§ Given exercise a: According to the calendar passage below, why would accurate moon charts have mattered to mariners? Answer in one to three sentences.

Day to day, our time is marked by weeks, months and years. We take it for granted that no matter where you are on earth, you always know where you are in time. The calendar is such a routine concept that it takes a book like David Ewing Duncan's excellent and most engaging Calendar to make you stop and think. A 7-day week is completely arbitrary for instance, apparently originating circa 700 BC in Babylon, and probably influenced by the seven known planets (at the time). Months are confusion personified. Inspired by the lunar cycle, one is left with the dilemma of trying to fit the cycles within the solar year. The chart below (produced with the open source lcap program) is probably the easiest way to see how the lunar months drift in relation to the solar year. Some, like the Greek astronomer Metron, attempt to rationalise the relationship with great precision (the 19-year Metronic cycle has 7 years of 13 lunar months followed by 12 years of 12 lunar months. Even that is not completely accurate). To most calendarists however, months scarcely retained a notional relationship to the moon, becoming little more than convenient units of time upon which to hang the names of Gods and Emperors. |
NB: the difficulty in tracking the moon also came up in relation to the challenge of measuring longitude. Accurate moon charts would have allowed mariners to determine their position even in the absence of accurate time-keeping devices. Predicting the moon's course in the end proved to be much more challenging than building a clock that could survive a nautical adventure and still keep good time. See Dava Sobel's Longitude.
The idea of the solar year - the complete cycle of the seasons from one solstice to the next - is fundamental to how we conceive the passage of time. But we don't often think about the difference between a sidereal year (time for the earth to complete one complete orbit of the sun), and the tropical year (time from one vernal [spring/March] equinox to the next). Or the fact that the year is so very slightly different if you measure between the June or December solstices or the September equinox. And then consider that the Earth is a huge object hurtling through space and subject to varying gravitational forces and other bumps and jitters.

[Word and element location data]
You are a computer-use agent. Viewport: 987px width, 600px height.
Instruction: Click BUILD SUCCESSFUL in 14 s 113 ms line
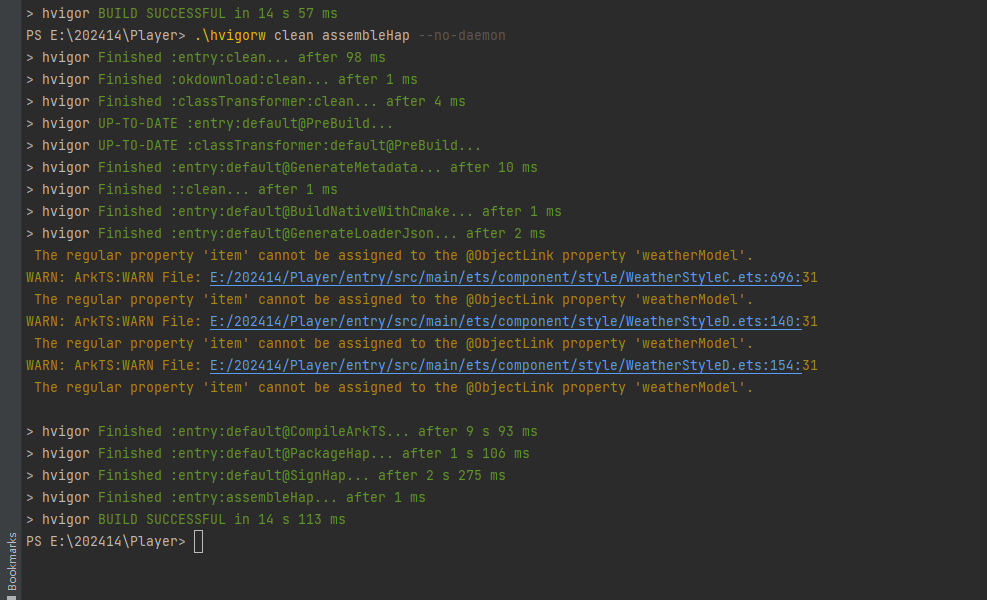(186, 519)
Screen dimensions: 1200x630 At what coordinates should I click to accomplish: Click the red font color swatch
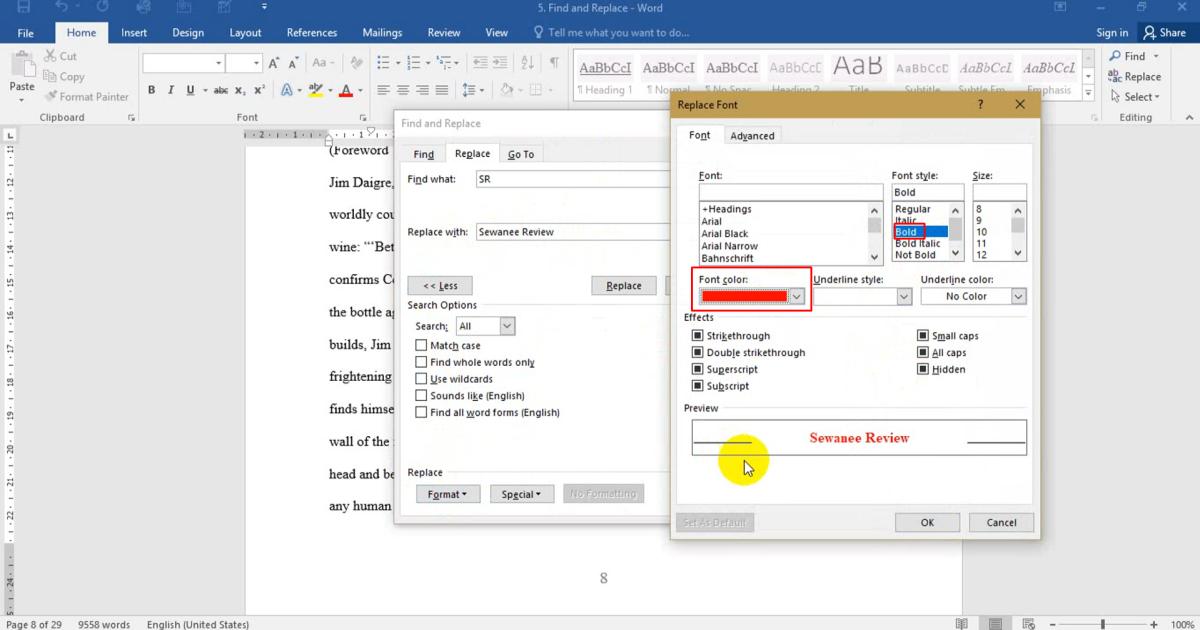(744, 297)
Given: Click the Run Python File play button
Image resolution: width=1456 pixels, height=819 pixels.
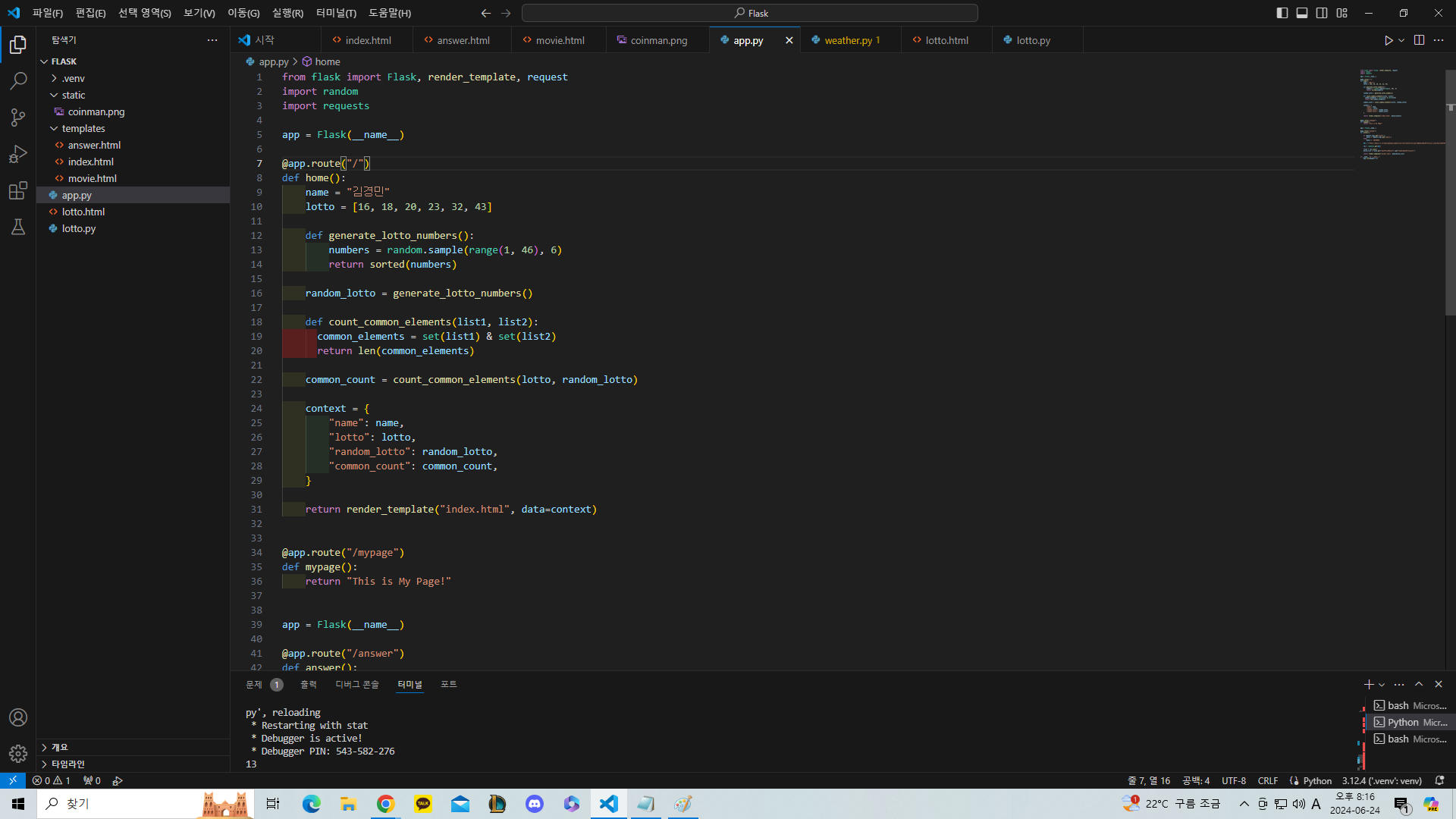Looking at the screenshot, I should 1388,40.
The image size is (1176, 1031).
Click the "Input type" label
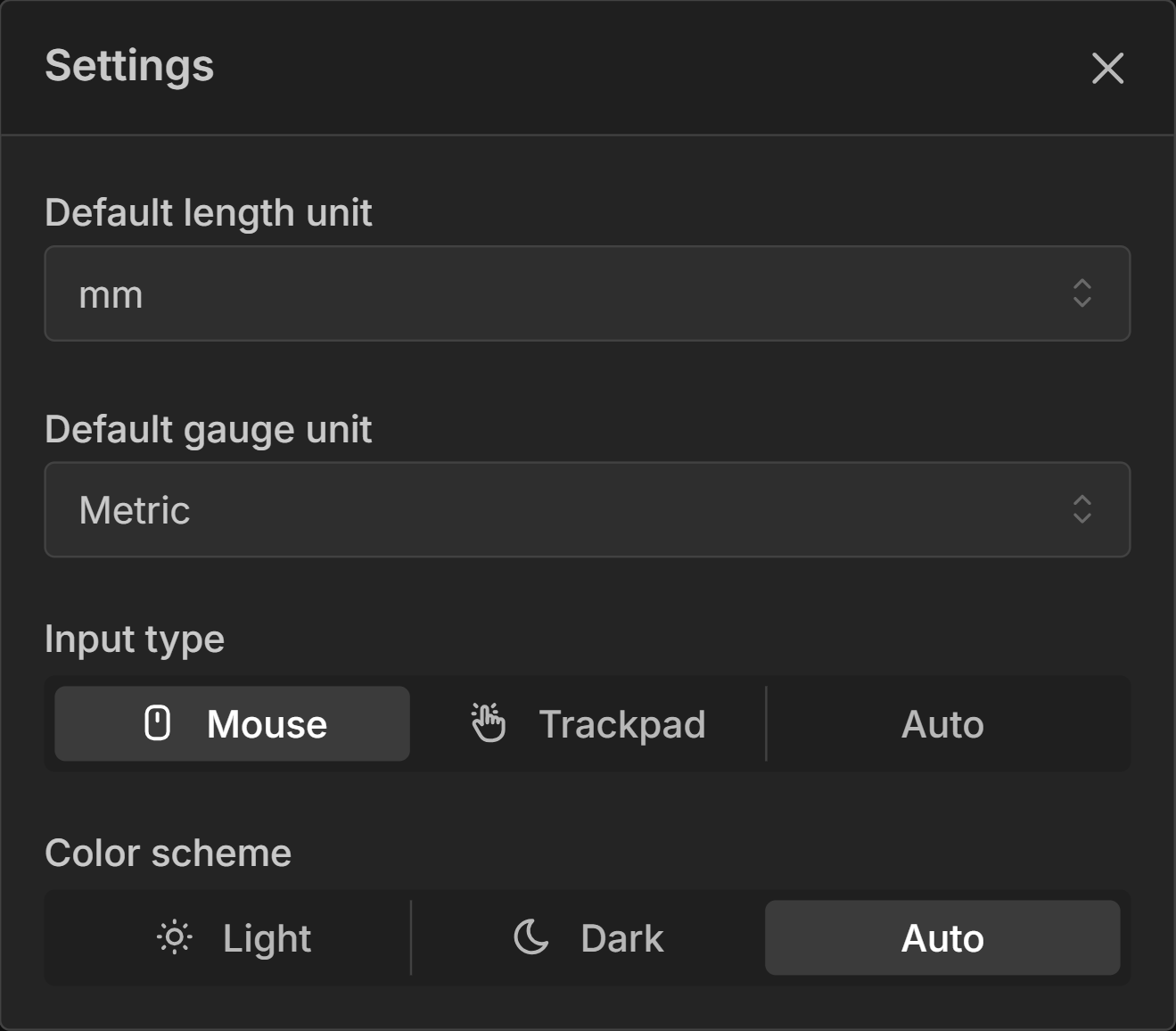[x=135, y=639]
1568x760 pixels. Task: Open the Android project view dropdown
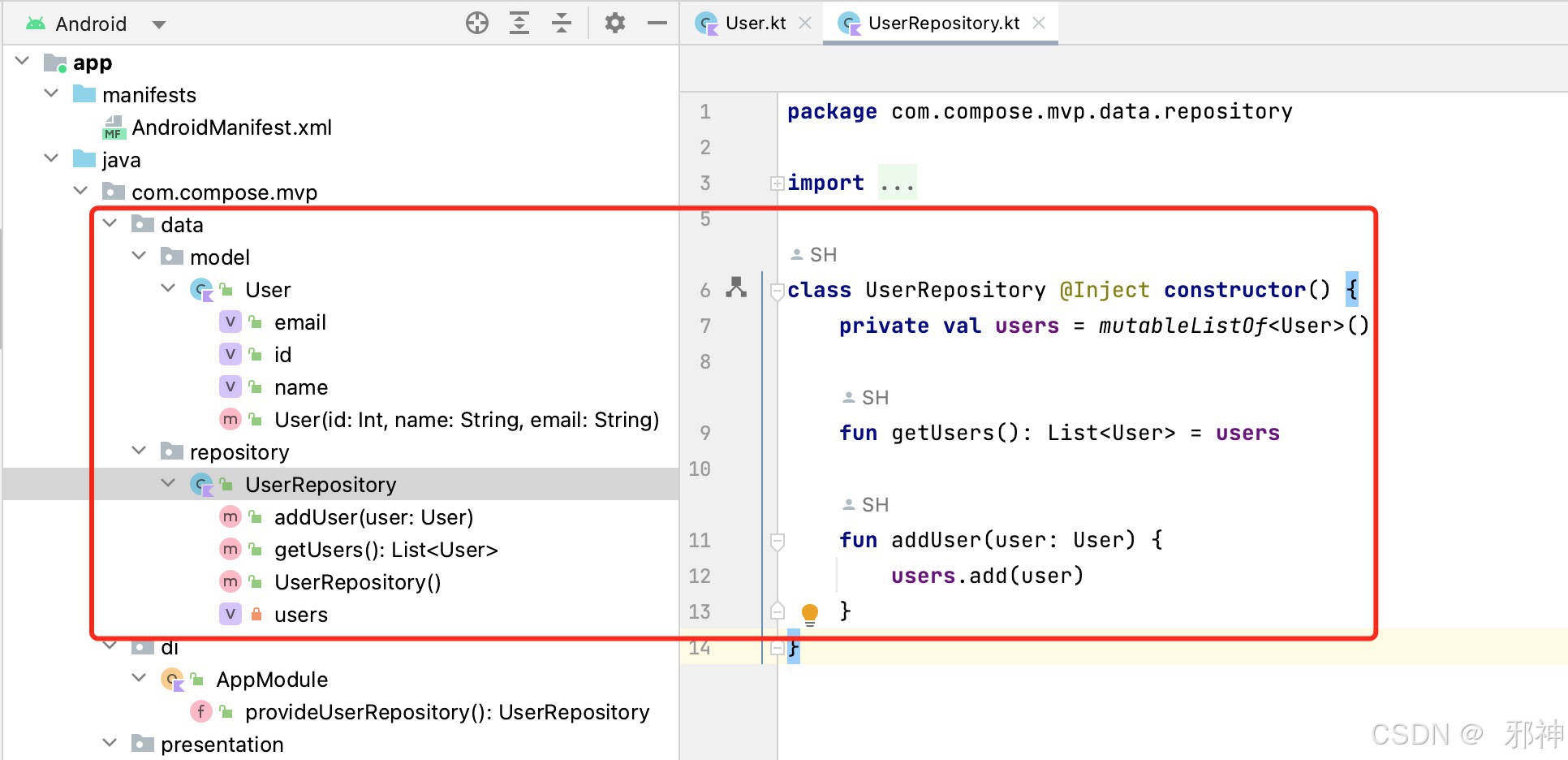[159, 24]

§ Given exercise b: Write out the records from the line holding "Given: Click the Run Python File play button" through the end of the records, inclusive, and leave the pictures out.

§ Exercise solution a: Accurate moon charts would have let mariners determine their position, which bore on the challenge of measuring longitude. They could have done this even without accurate time-keeping devices.

§ Exercise solution b:
Given: Click the Run Python File play button
Image resolution: width=1456 pixels, height=819 pixels.
Looking at the screenshot, I should 1388,40.
The image size is (1176, 1031).
Click the "Input type" label
[x=135, y=639]
1568x760 pixels. Task: Open the Android project view dropdown
[159, 24]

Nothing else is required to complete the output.